%%

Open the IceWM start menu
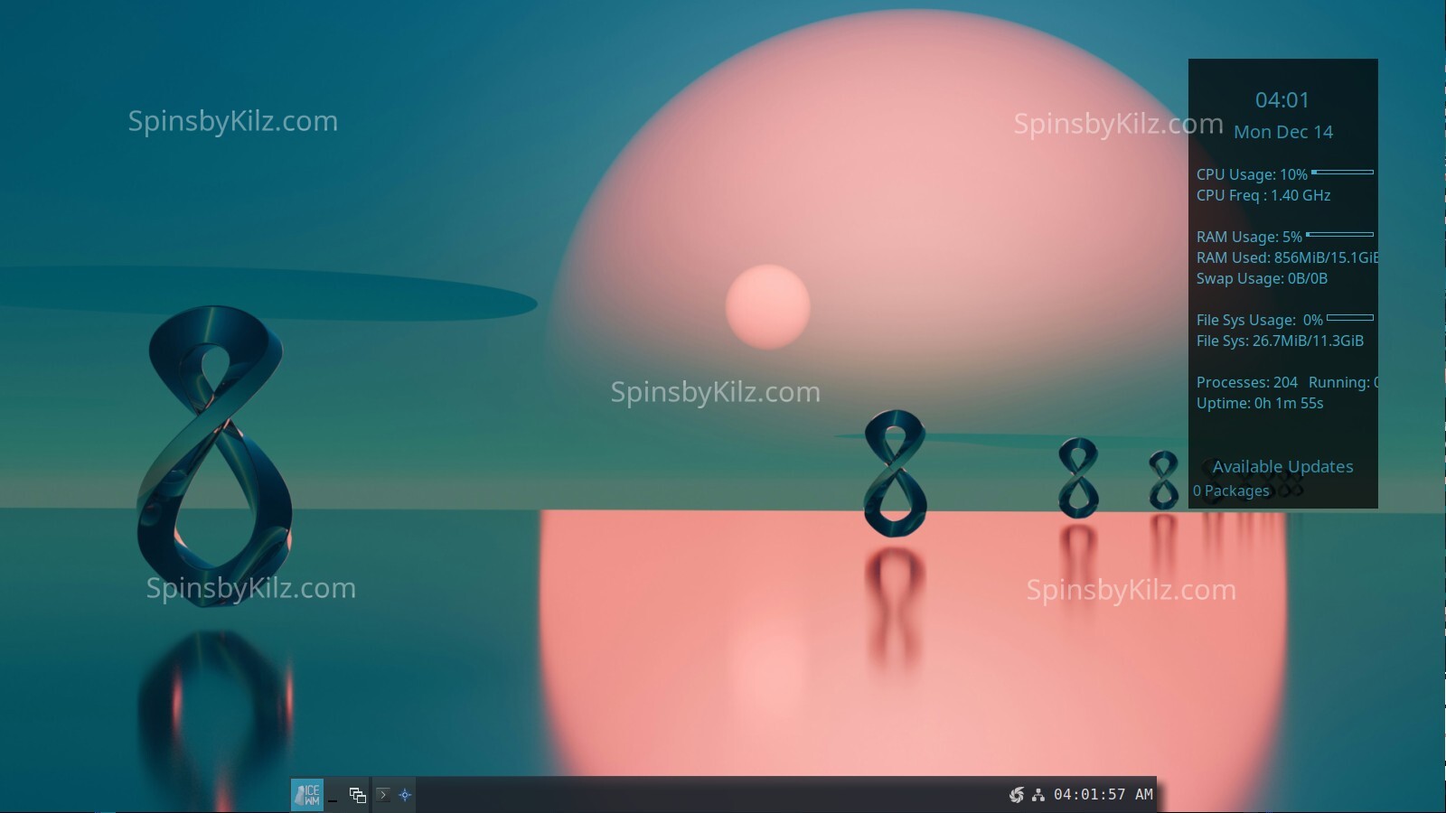 pos(307,795)
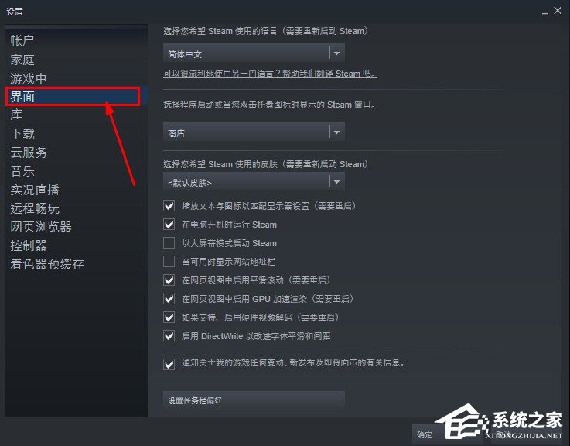The height and width of the screenshot is (446, 570).
Task: Select 下载 in the settings sidebar
Action: 22,134
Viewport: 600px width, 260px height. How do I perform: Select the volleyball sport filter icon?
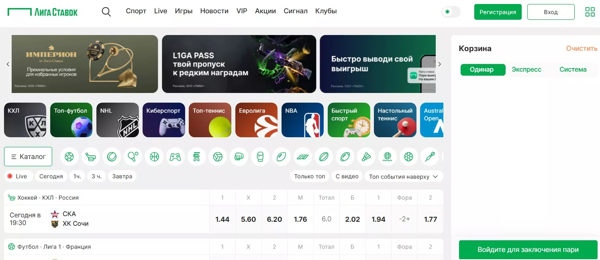(218, 157)
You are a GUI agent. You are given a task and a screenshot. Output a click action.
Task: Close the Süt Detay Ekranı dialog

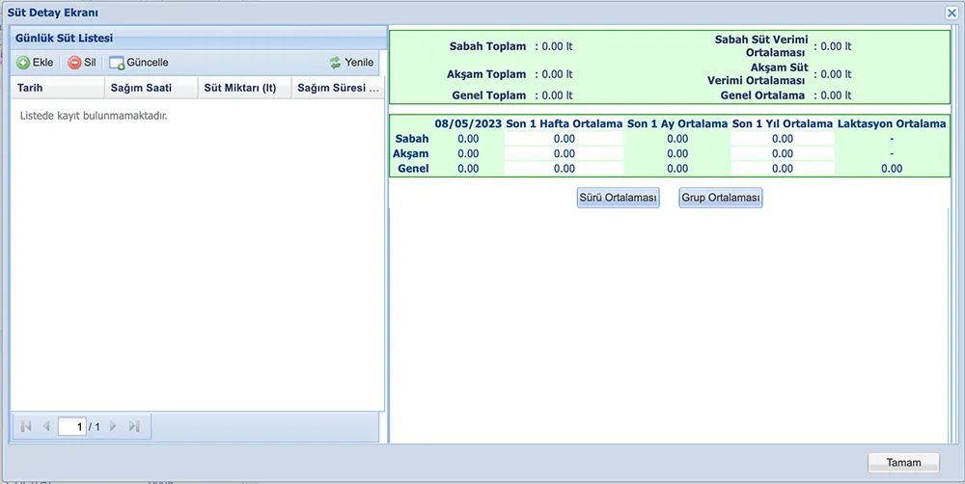(951, 12)
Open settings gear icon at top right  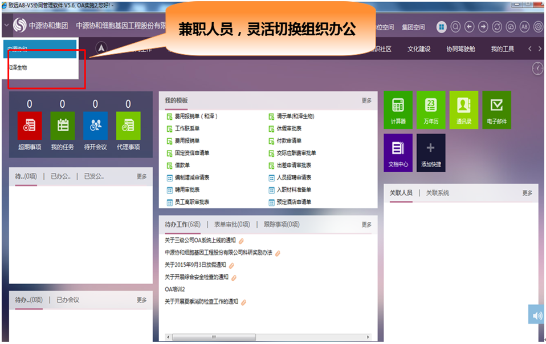537,27
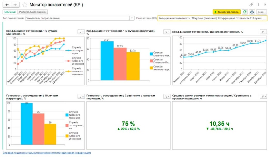Click the Сформировать button
The image size is (271, 157).
(x=227, y=12)
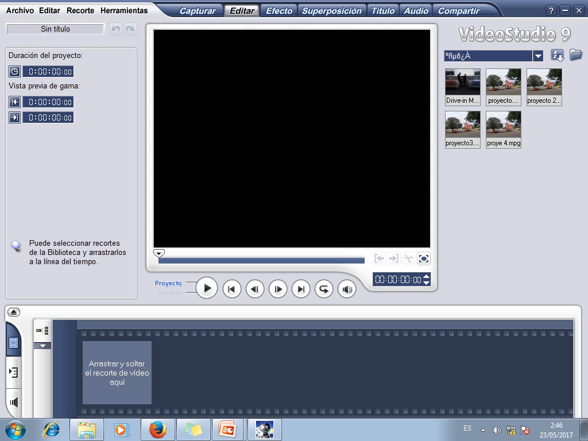Click the enlarge preview window icon
Screen dimensions: 588x441
[x=423, y=258]
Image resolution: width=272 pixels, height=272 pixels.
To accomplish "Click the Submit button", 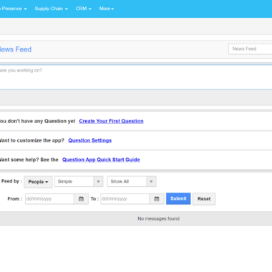I will (178, 198).
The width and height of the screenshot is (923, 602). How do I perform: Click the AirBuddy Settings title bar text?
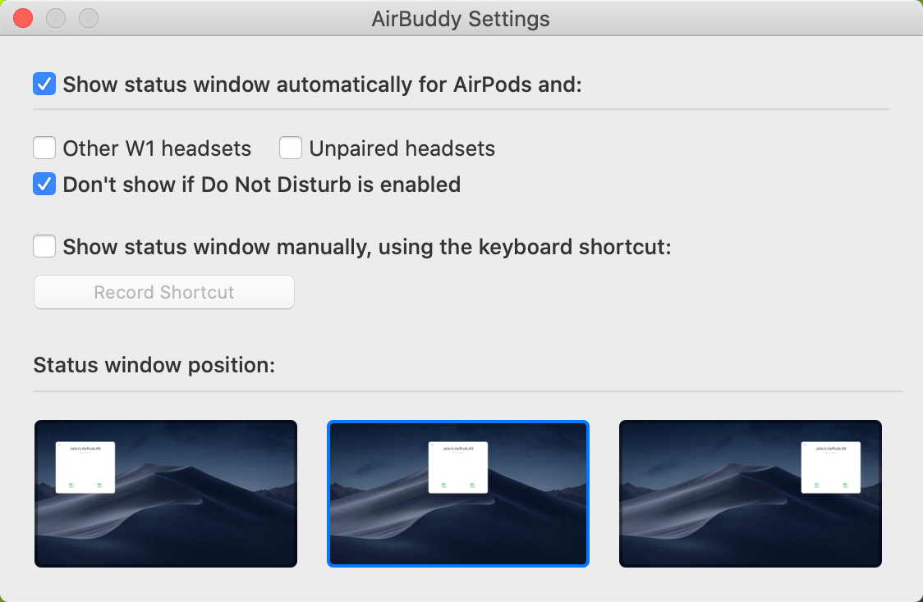click(461, 19)
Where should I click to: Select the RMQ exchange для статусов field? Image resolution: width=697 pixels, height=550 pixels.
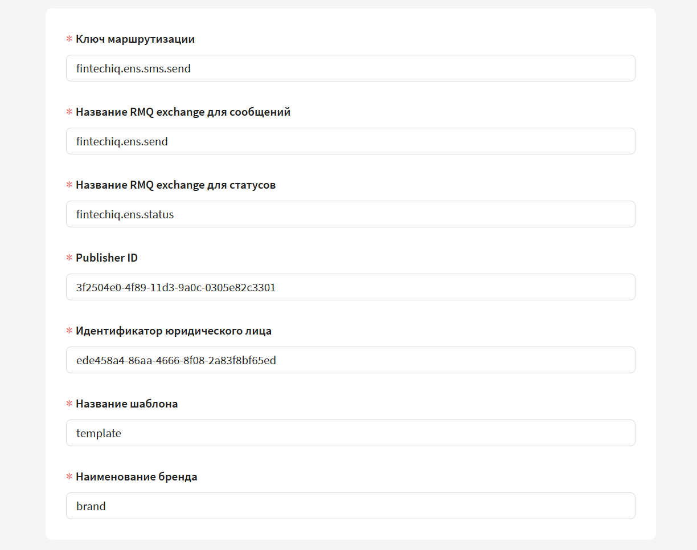pos(350,214)
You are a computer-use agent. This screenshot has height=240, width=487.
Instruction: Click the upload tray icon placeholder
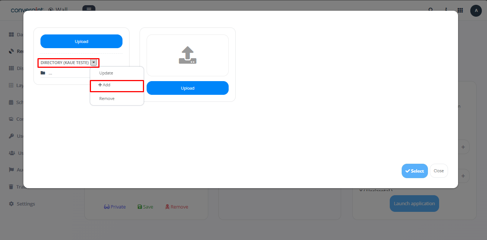[187, 55]
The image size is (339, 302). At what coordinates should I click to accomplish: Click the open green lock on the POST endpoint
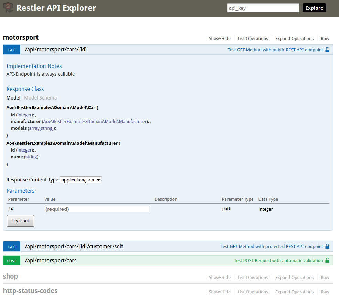point(328,260)
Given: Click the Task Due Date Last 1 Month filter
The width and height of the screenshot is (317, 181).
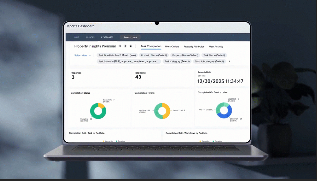Looking at the screenshot, I should 117,55.
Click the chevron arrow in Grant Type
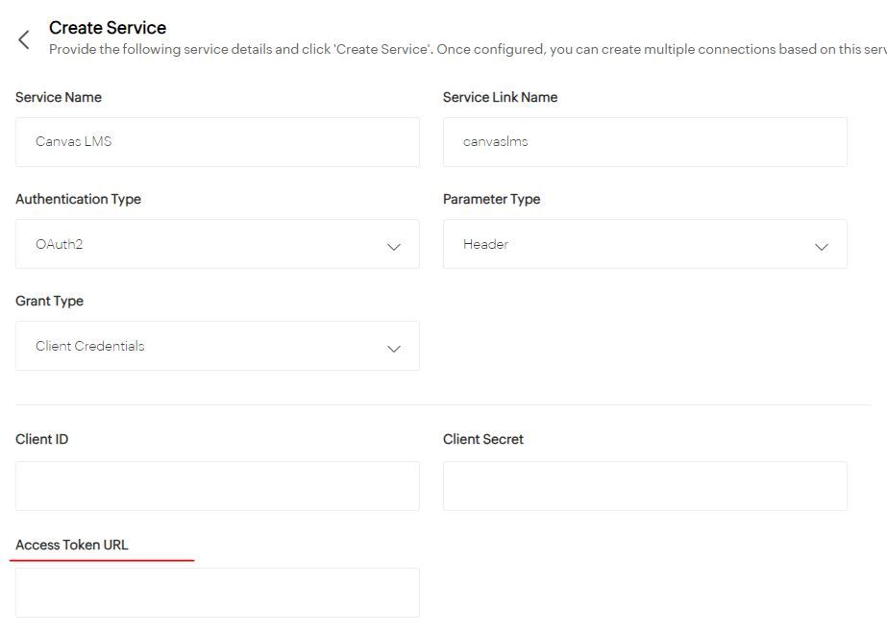This screenshot has height=634, width=887. 393,349
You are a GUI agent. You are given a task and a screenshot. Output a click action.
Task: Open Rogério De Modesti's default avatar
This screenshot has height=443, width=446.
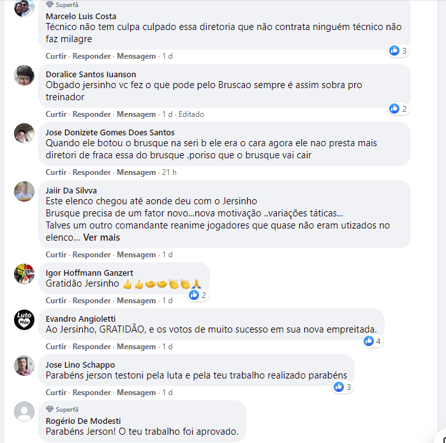pyautogui.click(x=24, y=412)
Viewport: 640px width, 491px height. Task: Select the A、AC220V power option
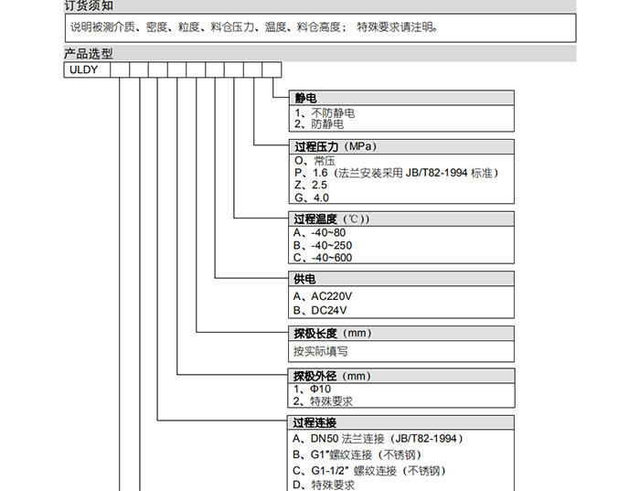(x=323, y=296)
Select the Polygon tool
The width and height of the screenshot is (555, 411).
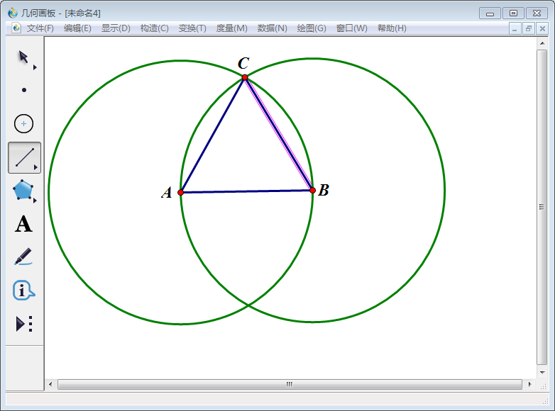pos(23,190)
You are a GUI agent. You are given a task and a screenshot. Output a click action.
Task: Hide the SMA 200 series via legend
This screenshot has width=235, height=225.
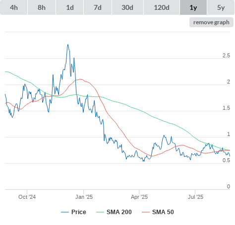tap(119, 212)
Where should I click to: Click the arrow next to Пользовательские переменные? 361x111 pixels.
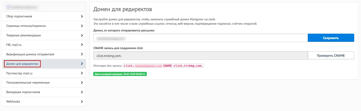(82, 83)
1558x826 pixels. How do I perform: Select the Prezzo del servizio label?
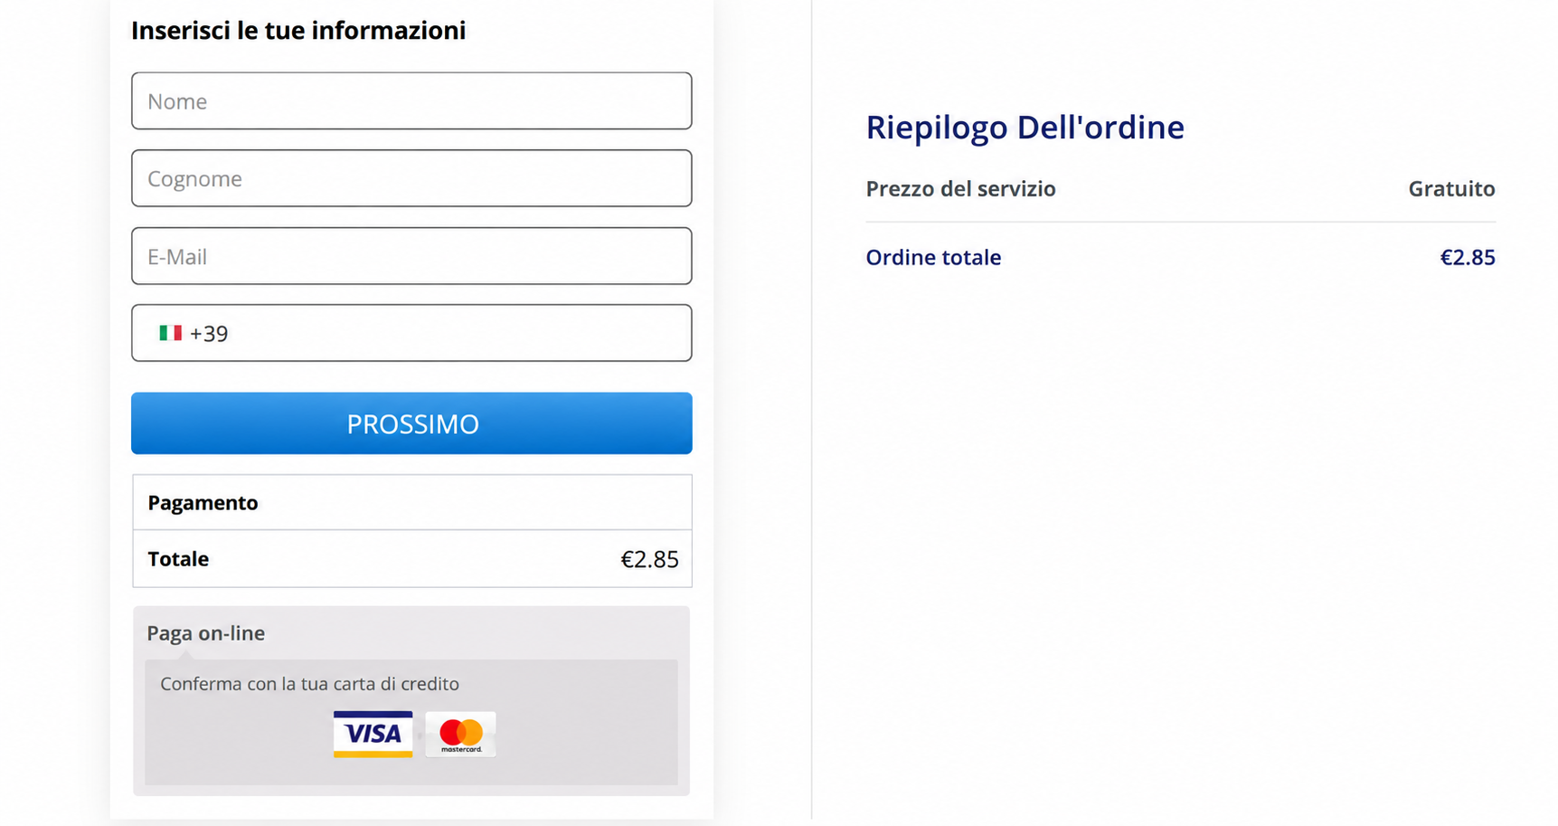coord(960,189)
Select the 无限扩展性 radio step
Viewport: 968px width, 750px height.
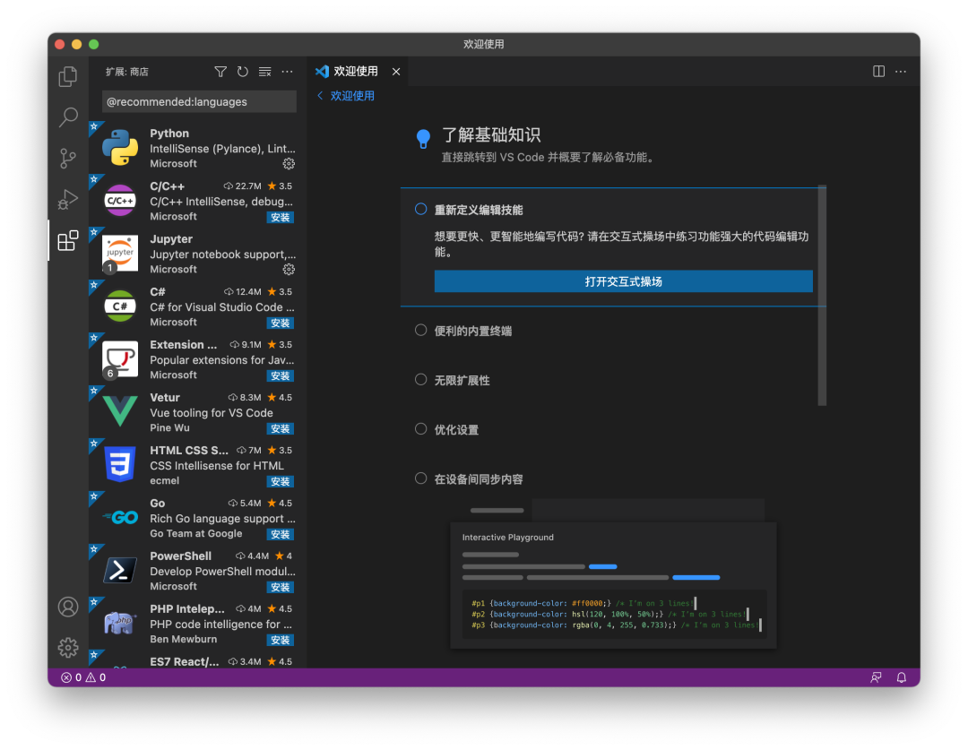(421, 380)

%%

Your instructions: Copy exactly, with no pictures, the lines from the line containing "Where should I click to: Select" through the last line of the records above.

The completed task:
Where should I click to: Select the RMQ exchange для статусов field? Image resolution: width=697 pixels, height=550 pixels.
pos(350,214)
You are a computer-use agent. This screenshot has height=240, width=487.
Instruction: Click the upload tray icon placeholder
[187, 55]
The image size is (339, 302). At what coordinates should I click to accomplish: Click the open green lock on the POST endpoint
point(328,260)
Given: Click the Task Due Date Last 1 Month filter
The width and height of the screenshot is (317, 181).
Looking at the screenshot, I should 117,55.
Click the chevron arrow in Grant Type
This screenshot has height=634, width=887. 393,349
You are a GUI agent. You are given a task and a screenshot. Output a click action.
Task: Open Rogério De Modesti's default avatar
This screenshot has height=443, width=446.
pyautogui.click(x=24, y=412)
Viewport: 640px width, 491px height. Task: Select the A、AC220V power option
(x=323, y=296)
Select the Polygon tool
The width and height of the screenshot is (555, 411).
pos(23,190)
You are a GUI agent. You are given a task and a screenshot. Output a click action.
Task: Hide the SMA 200 series via legend
This screenshot has width=235, height=225.
tap(119, 212)
Where should I click to: Click the arrow next to Пользовательские переменные? 361x111 pixels.
(82, 83)
1558x826 pixels. How do I perform: Select the Prezzo del servizio label?
coord(960,189)
Select the 无限扩展性 radio step
Viewport: 968px width, 750px height.
(421, 380)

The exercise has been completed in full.